Mirándola fríamente, se remangó y se puso en cuclillas frente a Erica. Metió la mano en la palangana, le agarró los pies y empezó a frotárselos.

Al darse cuenta de que se los estaba lavando, Erica quiso retroceder, pero su agarre era fuerte y no pudo escapar.

Matthew habló apretando los dientes. «Por lo que a mí respecta, a partir de ahora no eres más que una niña que no sabe cuidar de sí misma. Igual que Ethan». No había duda de la aversión en su voz.

Sus palabras calaron hondo en Erica, que estaba allí sentada, y su buen humor empezó a decaer. Al ser tratada como un bebé, no podía evitar sentirse frustrada.
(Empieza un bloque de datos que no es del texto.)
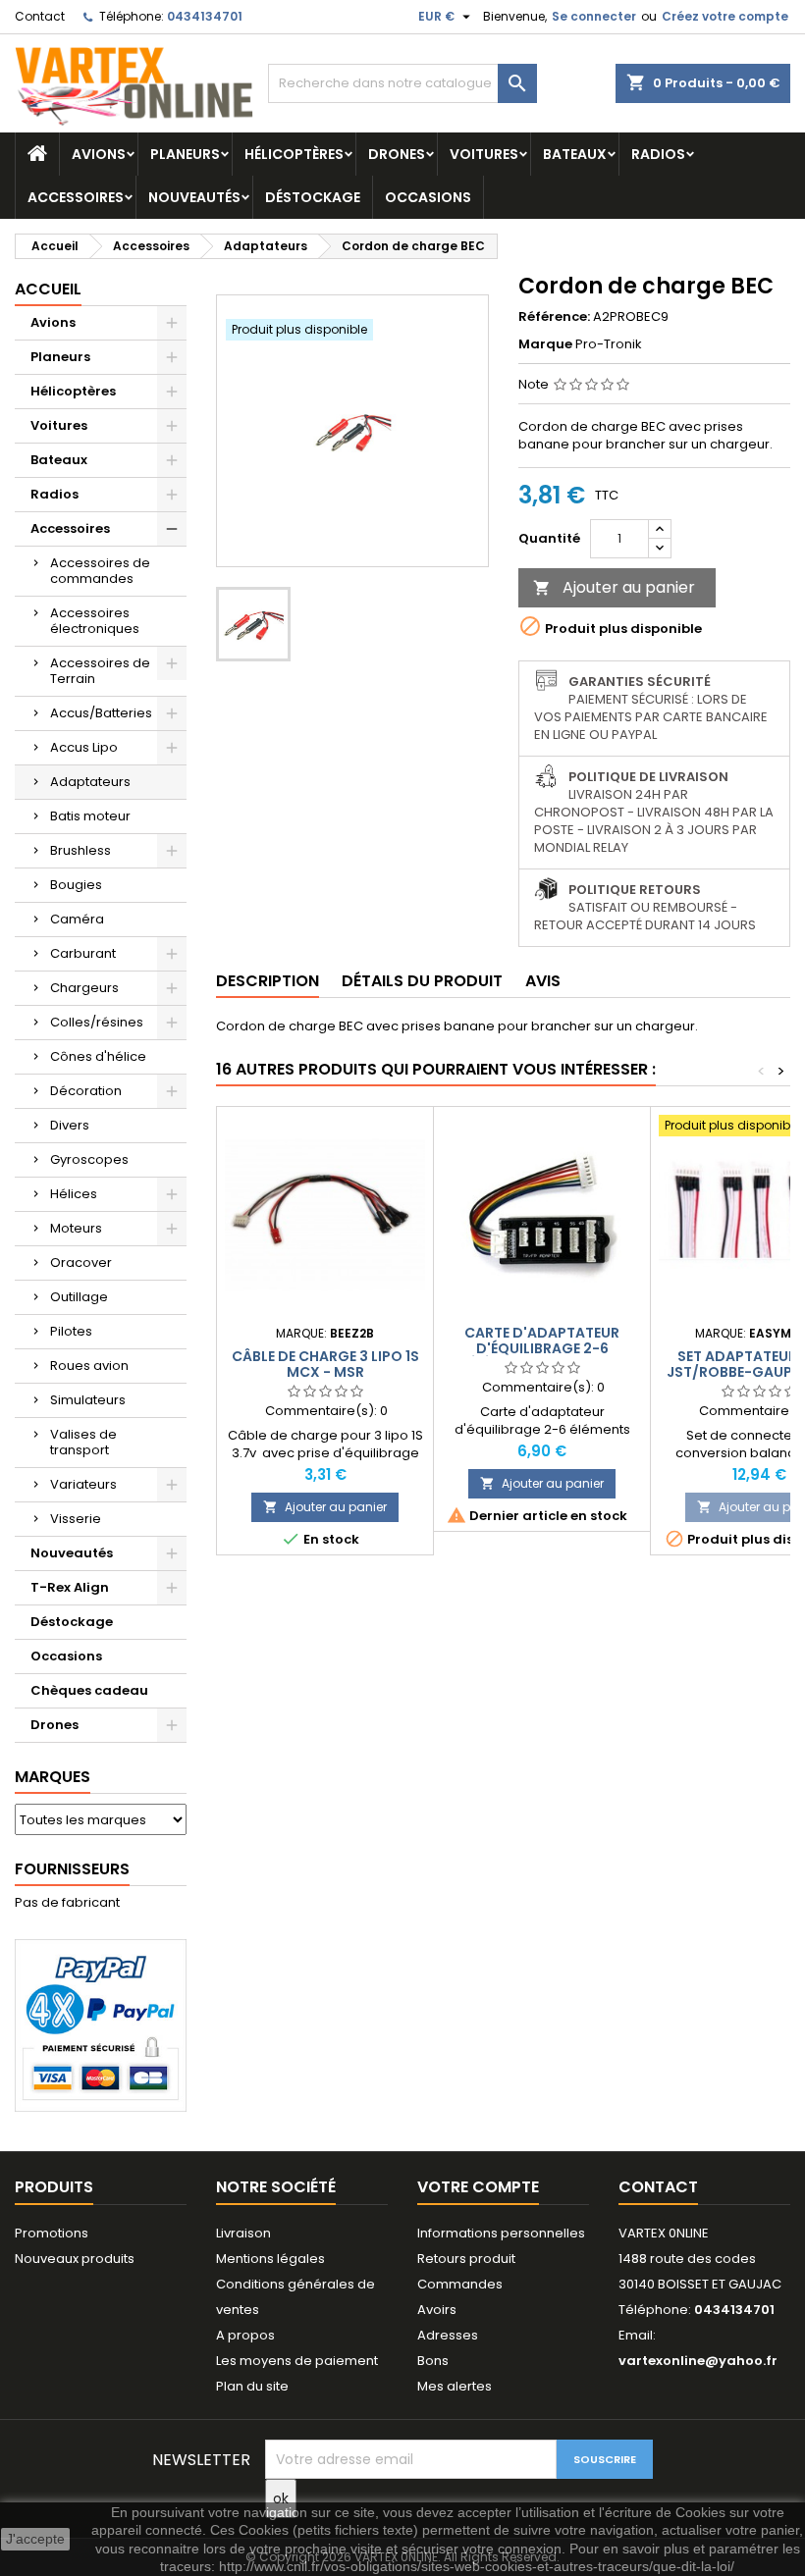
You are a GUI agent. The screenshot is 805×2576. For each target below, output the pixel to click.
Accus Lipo (84, 747)
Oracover (81, 1262)
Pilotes (71, 1331)
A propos (245, 2335)
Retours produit (466, 2258)
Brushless (80, 850)
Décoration (86, 1090)
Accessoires (75, 197)
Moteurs (76, 1228)
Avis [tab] (543, 981)
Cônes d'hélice (98, 1056)
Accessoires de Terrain (100, 671)
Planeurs (185, 154)
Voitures (484, 154)
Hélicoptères (294, 154)
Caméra (77, 919)
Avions (99, 154)
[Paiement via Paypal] (101, 2025)
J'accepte (35, 2539)
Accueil (48, 289)
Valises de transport (83, 1442)
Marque (545, 344)
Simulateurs (88, 1400)
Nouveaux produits (74, 2258)
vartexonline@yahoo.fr (698, 2360)
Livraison (243, 2233)
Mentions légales (270, 2258)
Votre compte (478, 2187)
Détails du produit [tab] (422, 981)
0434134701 (204, 16)
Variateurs (83, 1484)
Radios (658, 154)
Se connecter (594, 16)
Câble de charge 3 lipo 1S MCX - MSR (325, 1364)
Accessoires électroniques (94, 621)
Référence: (554, 317)
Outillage (79, 1297)
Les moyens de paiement (297, 2360)
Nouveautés (194, 197)
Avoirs (436, 2309)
Mientras tanto, sus grandes manos seguían trabajando en sus pies, eficientes pero un poco ásperas. Sintiéndose agraviada, Erica hizo un mohín y habló. «Lo has entendido mal. Sé cuidar de mí misma. Sólo tengo un problema de procrastinación».

Si ni siquiera podía lavarse los pies, sería una inútil.

Sin levantar siquiera la cabeza, Matthew replicó: «Cállate. Cuanto más hablas, más me haces pensar en divorciarme de ti».